(Entrées de position des items)
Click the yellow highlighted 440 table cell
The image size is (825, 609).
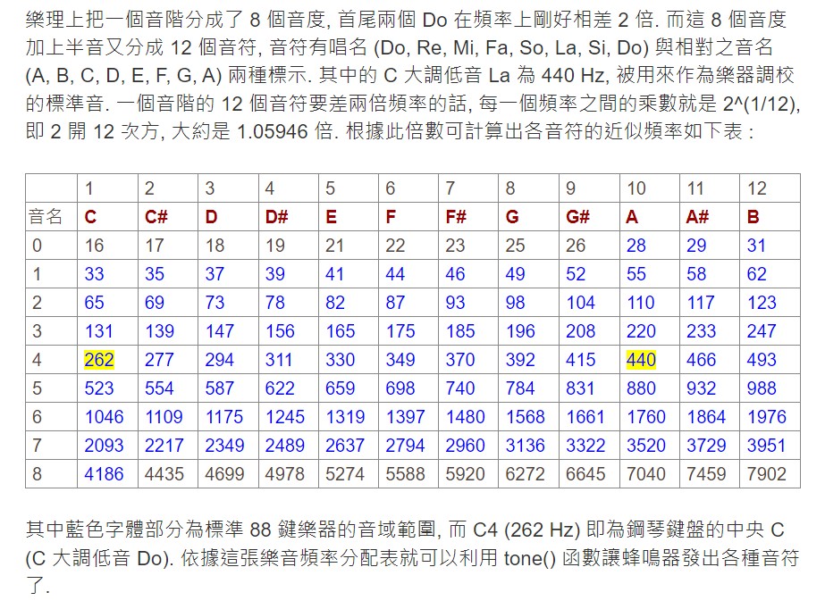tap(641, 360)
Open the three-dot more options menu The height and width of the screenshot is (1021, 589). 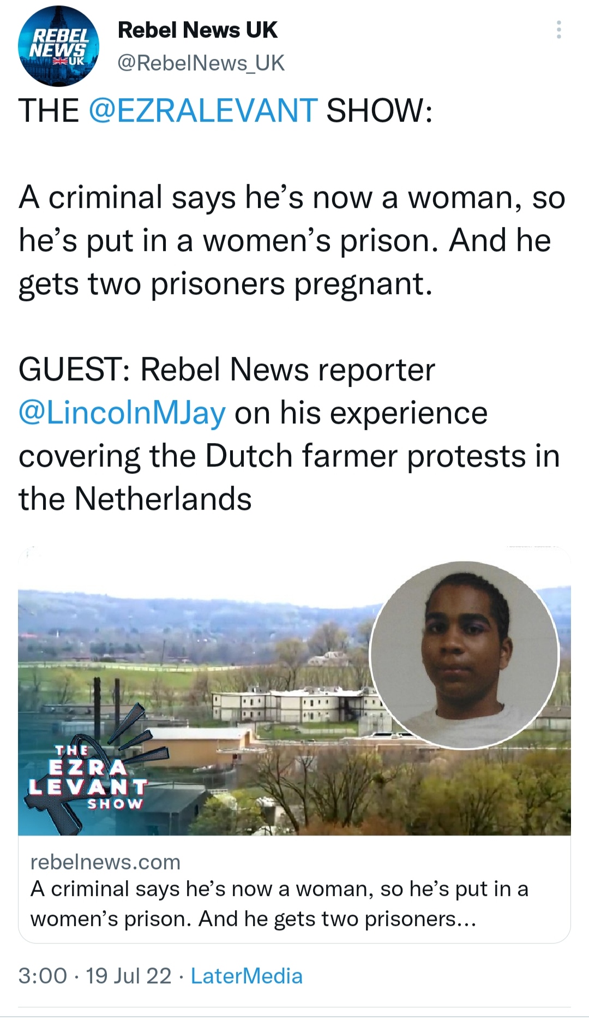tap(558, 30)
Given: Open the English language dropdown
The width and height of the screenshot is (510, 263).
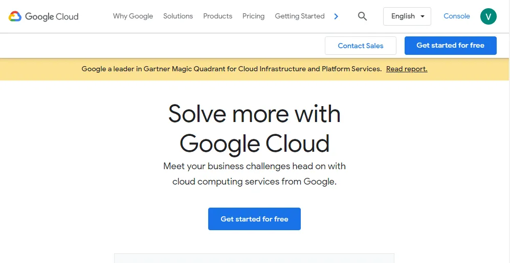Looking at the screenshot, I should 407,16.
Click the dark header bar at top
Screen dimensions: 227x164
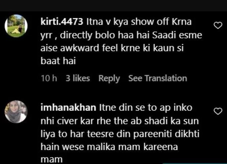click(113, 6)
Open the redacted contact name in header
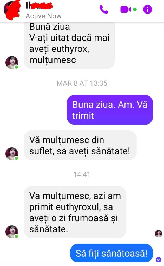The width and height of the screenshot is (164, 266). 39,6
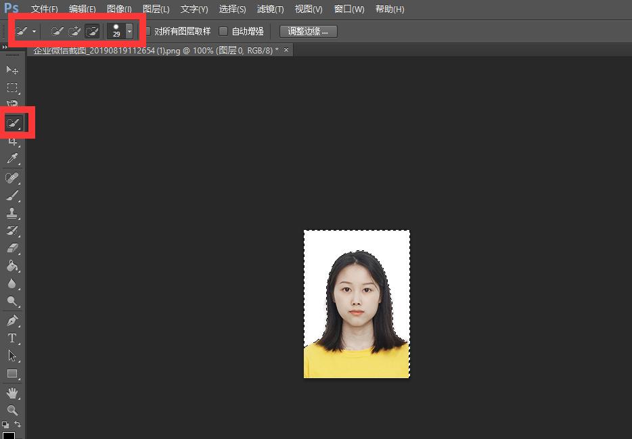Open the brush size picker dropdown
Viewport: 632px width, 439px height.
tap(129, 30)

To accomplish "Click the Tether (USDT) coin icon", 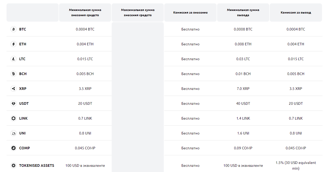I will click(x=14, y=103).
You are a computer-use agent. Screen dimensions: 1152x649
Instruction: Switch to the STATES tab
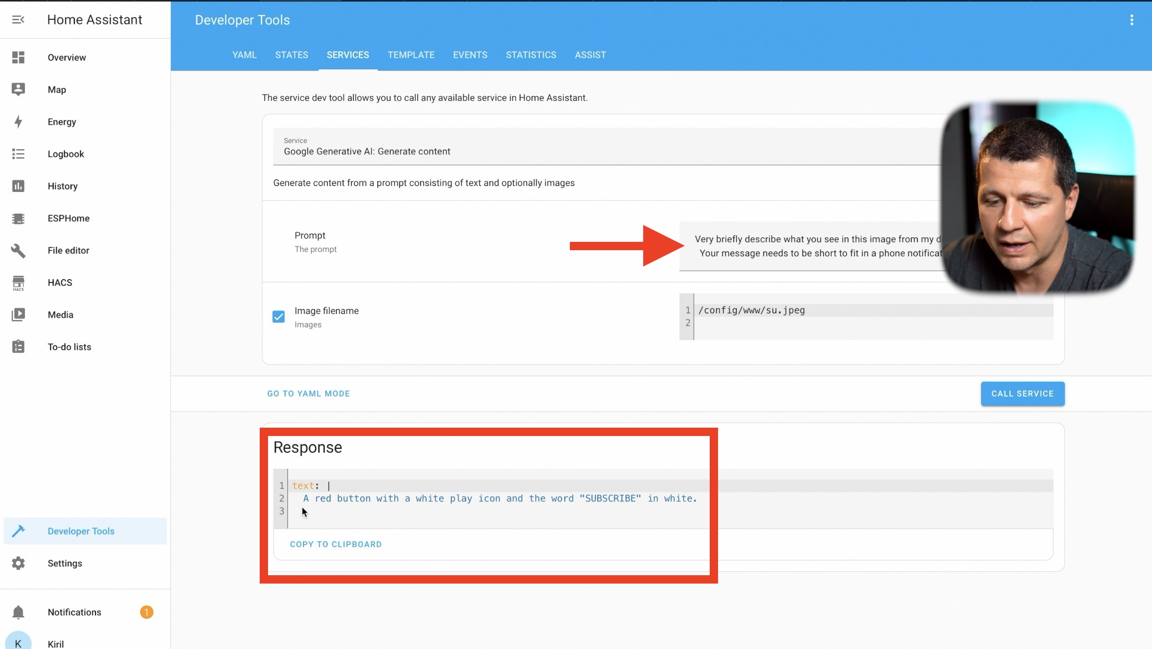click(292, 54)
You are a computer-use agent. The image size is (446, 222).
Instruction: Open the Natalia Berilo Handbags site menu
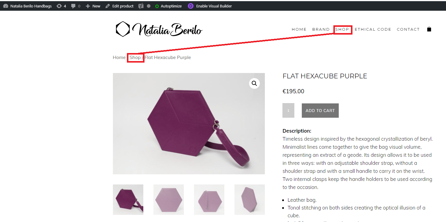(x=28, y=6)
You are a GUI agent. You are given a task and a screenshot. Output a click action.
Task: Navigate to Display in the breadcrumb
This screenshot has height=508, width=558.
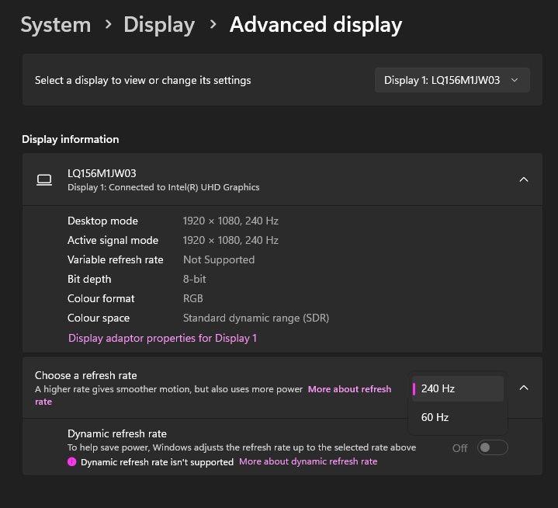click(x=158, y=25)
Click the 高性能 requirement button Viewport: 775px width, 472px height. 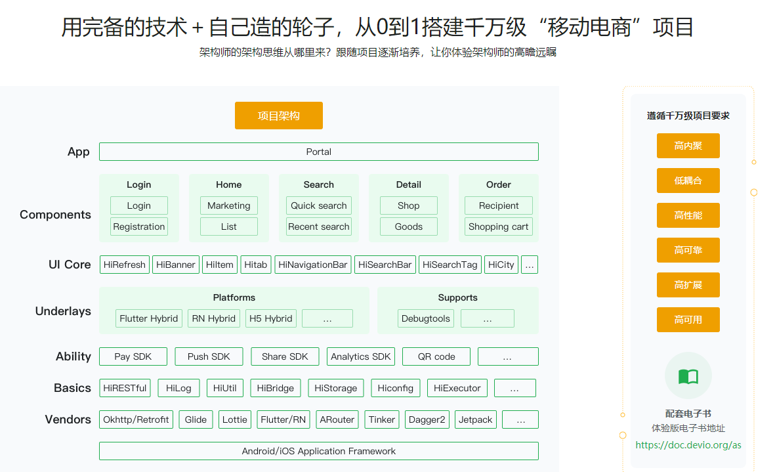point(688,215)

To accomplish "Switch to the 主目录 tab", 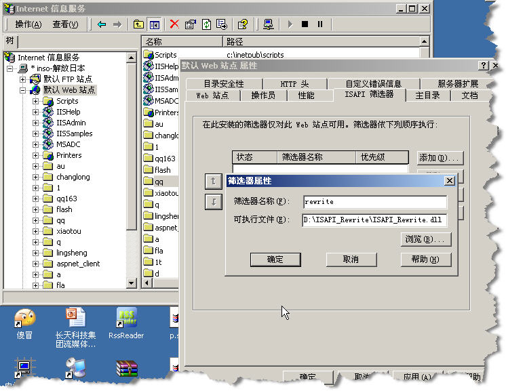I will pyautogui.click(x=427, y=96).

# Tâche donnée:
Repérez chaque ligne des items qui contient la chaîne « Instruction » et recopiez-la telle quelle.

# Réponse:
Instruction: Switch to the STATES tab
Instruction: Open the Natalia Berilo Handbags site menu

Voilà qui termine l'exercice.